▶ TASK TO COMPLETE
A word-for-word repetition of all the entries is required.

STUDY MATERIAL Start Marker

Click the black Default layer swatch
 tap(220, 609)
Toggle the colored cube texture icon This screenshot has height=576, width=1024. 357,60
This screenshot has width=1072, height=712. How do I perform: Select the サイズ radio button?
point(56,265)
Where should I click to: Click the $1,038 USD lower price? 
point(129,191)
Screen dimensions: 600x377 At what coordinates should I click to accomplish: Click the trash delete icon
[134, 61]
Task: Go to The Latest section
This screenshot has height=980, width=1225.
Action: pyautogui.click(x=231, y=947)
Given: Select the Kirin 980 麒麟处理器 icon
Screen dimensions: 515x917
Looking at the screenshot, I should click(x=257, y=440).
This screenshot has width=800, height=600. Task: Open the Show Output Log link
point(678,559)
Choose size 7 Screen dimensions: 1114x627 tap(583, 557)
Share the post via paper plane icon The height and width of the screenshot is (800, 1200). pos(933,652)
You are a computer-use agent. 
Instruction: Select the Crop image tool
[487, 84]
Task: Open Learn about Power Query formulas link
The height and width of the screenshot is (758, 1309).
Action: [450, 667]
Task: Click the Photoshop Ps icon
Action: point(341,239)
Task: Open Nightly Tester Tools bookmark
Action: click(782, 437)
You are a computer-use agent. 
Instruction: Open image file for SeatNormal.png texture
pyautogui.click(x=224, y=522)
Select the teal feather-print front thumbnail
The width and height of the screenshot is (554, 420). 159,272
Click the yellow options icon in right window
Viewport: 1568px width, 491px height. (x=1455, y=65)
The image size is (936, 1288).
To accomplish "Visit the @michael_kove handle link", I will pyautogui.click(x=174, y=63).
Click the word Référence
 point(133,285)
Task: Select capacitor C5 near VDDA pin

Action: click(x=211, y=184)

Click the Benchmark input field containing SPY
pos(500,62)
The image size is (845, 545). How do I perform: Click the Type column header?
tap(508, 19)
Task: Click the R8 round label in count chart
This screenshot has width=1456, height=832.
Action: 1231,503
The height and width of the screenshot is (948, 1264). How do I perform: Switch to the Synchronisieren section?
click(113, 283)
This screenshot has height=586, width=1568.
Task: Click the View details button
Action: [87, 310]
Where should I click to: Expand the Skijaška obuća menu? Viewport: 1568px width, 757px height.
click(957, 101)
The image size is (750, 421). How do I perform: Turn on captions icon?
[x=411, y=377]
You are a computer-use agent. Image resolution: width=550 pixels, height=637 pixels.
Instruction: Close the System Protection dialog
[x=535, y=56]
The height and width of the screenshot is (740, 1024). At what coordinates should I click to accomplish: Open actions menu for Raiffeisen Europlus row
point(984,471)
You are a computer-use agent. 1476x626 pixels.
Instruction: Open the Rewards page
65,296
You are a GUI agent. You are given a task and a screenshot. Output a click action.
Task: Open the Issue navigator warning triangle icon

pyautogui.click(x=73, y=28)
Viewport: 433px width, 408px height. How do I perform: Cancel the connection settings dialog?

STUDY MATERIAL End Marker

▶ PROBLEM SOLUTION
Click the black Default layer swatch
 tap(220, 609)
Toggle the colored cube texture icon This screenshot has height=576, width=1024. 357,60
This screenshot has width=1072, height=712. How do I perform: Select the サイズ radio button?
point(56,265)
Where should I click to: Click the $1,038 USD lower price? 
point(129,191)
Screen dimensions: 600x377 At what coordinates should I click to accomplish: Click the trash delete icon
[134, 61]
Task: Go to The Latest section
This screenshot has height=980, width=1225.
Action: pyautogui.click(x=231, y=947)
Given: Select the Kirin 980 麒麟处理器 icon
Screen dimensions: 515x917
Looking at the screenshot, I should click(x=257, y=440).
This screenshot has width=800, height=600. Task: Open the Show Output Log link
point(678,559)
Choose size 7 Screen dimensions: 1114x627 tap(583, 557)
Share the post via paper plane icon The height and width of the screenshot is (800, 1200). pos(933,652)
You are a computer-use agent. 
Instruction: Select the Crop image tool
[487, 84]
Task: Open Learn about Power Query formulas link
The height and width of the screenshot is (758, 1309).
Action: [450, 667]
Task: Click the Photoshop Ps icon
Action: point(341,239)
Task: Open Nightly Tester Tools bookmark
Action: click(782, 437)
You are a computer-use agent. 
Instruction: Open image file for SeatNormal.png texture
pyautogui.click(x=224, y=522)
Select the teal feather-print front thumbnail
The width and height of the screenshot is (554, 420). 159,272
Click the yellow options icon in right window
Viewport: 1568px width, 491px height. (x=1455, y=65)
The image size is (936, 1288).
To accomplish "Visit the @michael_kove handle link", I will pyautogui.click(x=174, y=63).
Click the word Référence
 point(133,285)
Task: Select capacitor C5 near VDDA pin

Action: click(x=211, y=184)

Click the Benchmark input field containing SPY
pos(500,62)
The image size is (845, 545). How do I perform: Click the Type column header?
tap(508, 19)
Task: Click the R8 round label in count chart
This screenshot has width=1456, height=832.
Action: 1231,503
The height and width of the screenshot is (948, 1264). How do I perform: Switch to the Synchronisieren section?
click(113, 283)
This screenshot has height=586, width=1568.
Task: Click the View details button
Action: [87, 310]
Where should I click to: Expand the Skijaška obuća menu? Viewport: 1568px width, 757px height.
click(957, 101)
The image size is (750, 421). How do I perform: Turn on captions icon?
[x=411, y=377]
You are a computer-use agent. Image resolution: width=550 pixels, height=637 pixels.
Instruction: Close the System Protection dialog
[x=535, y=56]
The height and width of the screenshot is (740, 1024). At what coordinates should I click to accomplish: Open actions menu for Raiffeisen Europlus row
point(984,471)
You are a computer-use agent. 1476x626 pixels.
Instruction: Open the Rewards page
65,296
You are a GUI agent. You are given a task and a screenshot. Output a click action.
Task: Open the Issue navigator warning triangle icon

pyautogui.click(x=73, y=28)
Viewport: 433px width, 408px height. How do I perform: Cancel the connection settings dialog?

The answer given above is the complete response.